Hi @Moody, thanks for the tip about v2. I am using nbdev 2.3.8. My observation seems to be the same as yours back in 2021 with v1:
If I install nbev via conda on Windows native, then commands such as nbdev_prepare pop up a .sh file in my text editor
If I install nbdev via pip on Windows native, then nbdev_prepare uses an .exe and runs as expected
I was using Windows native because I wanted to access data on a network location and didn’t easily figure out how to get to it on Windows Subsystem for Linux (WSL). Now I’ve decided to develop my library using a test dataset and I’ve switched to WSL, where things just work so far.

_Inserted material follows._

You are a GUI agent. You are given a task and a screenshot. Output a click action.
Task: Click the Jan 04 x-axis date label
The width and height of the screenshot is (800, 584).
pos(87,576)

There’s a really nice feature of pip/setuptools that lets you create commandline scripts directly from functions, makes them available in the PATH , and even makes your scripts cross-platform (e.g. in Windows it creates an exe).
So why does this work for pip but not for conda? I can see that nbdev’s setup.py includes the necessary section to create console_scripts. I also see nbdev/release.ipynb that release_pypi runs setup.py, while release_conda calls conda build. It’s over my head to know how the conda build process works, though! I wonder if there is a simple way to also call setup.py just to create the console_scripts entry points.
I’m just cross-referencing nbdev github issue 1149. I was at the same point as @willsa14 in reverse engineering the conda build process. I’ve authored a couple of conda packages but not with command line scripts, so unsure how to tackle and on the backburner for now.